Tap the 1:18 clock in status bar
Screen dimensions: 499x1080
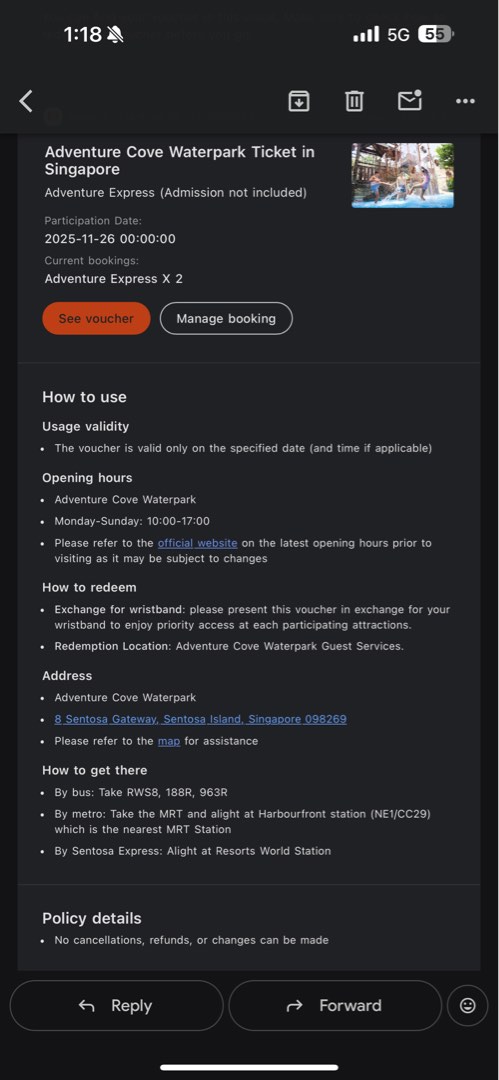83,34
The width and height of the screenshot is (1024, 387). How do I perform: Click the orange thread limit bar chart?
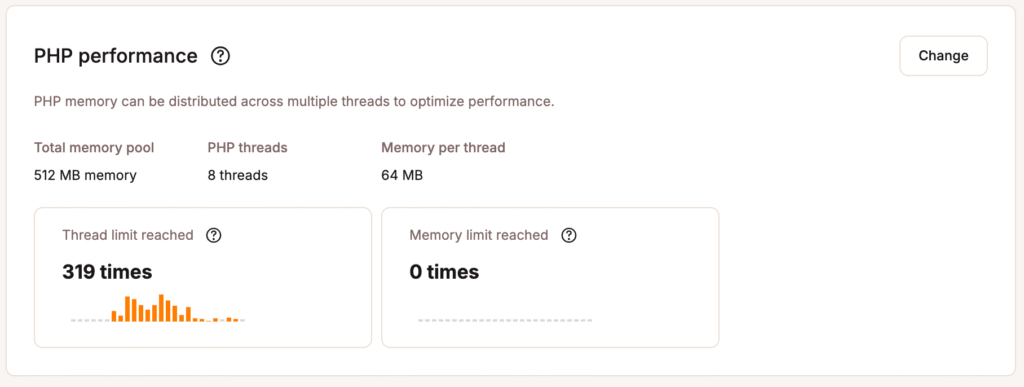[x=157, y=308]
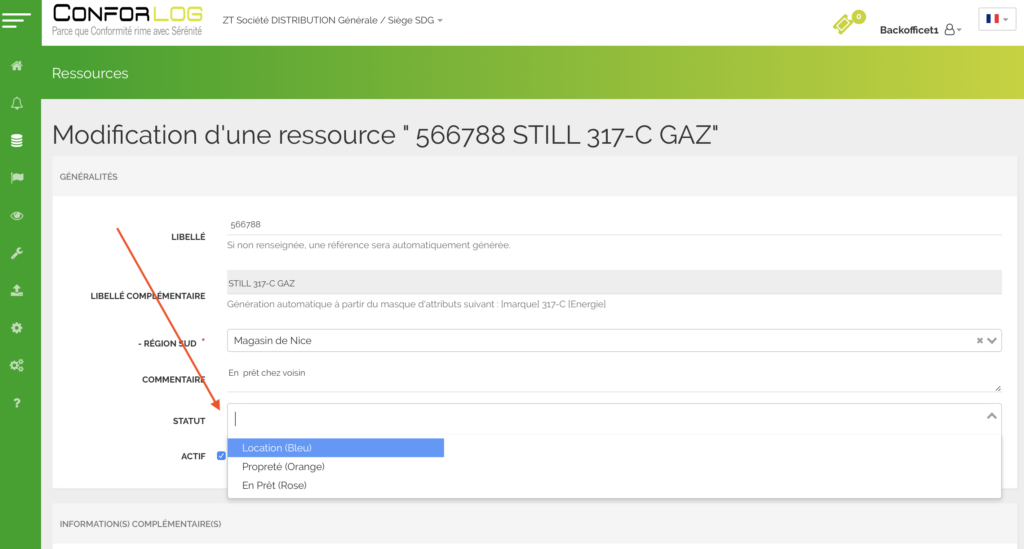Open the eye icon in sidebar
Screen dimensions: 1024x549
click(17, 216)
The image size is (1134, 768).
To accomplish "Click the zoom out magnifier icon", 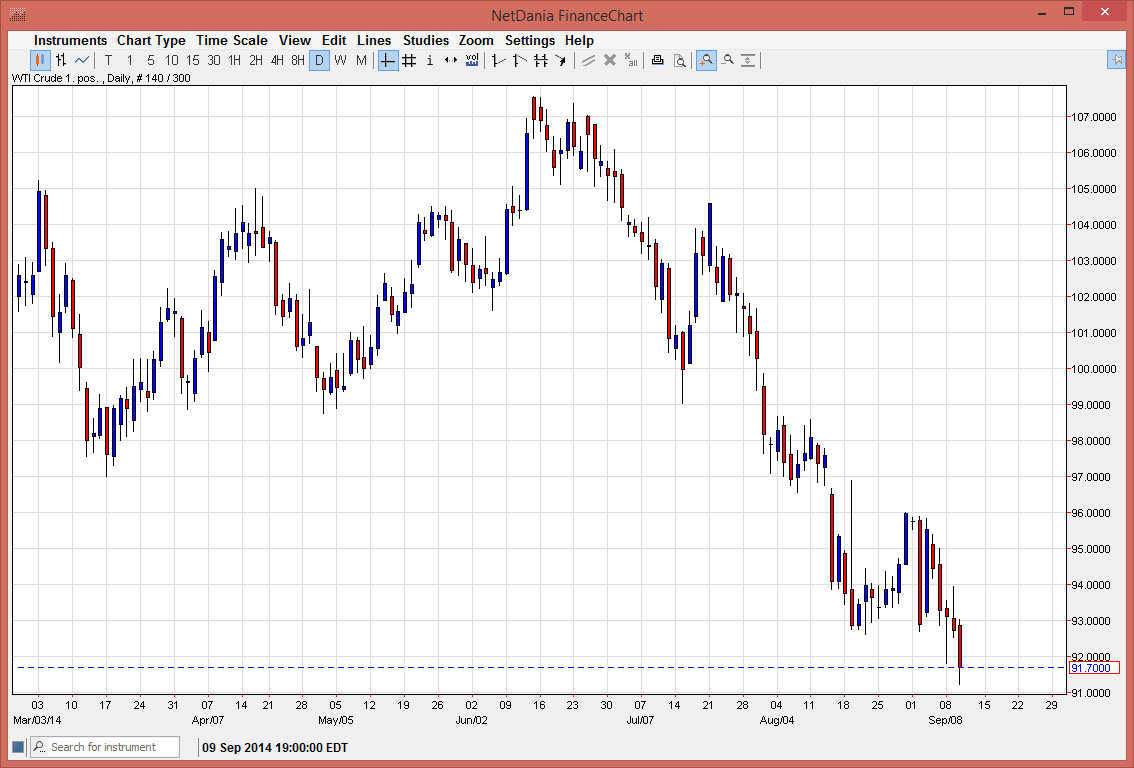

○ ○ ○ ○ ○

### What the exercise asks
This task calls for the records to be copied exactly, without pictures.

### Response
Tap the 1:18 clock in status bar
Screen dimensions: 499x1080
83,34
The width and height of the screenshot is (1024, 387). How do I perform: Click the orange thread limit bar chart?
[x=157, y=308]
Open the eye icon in sidebar
Screen dimensions: 1024x549
click(17, 216)
The image size is (1134, 768).
To accomplish "Click the zoom out magnifier icon", 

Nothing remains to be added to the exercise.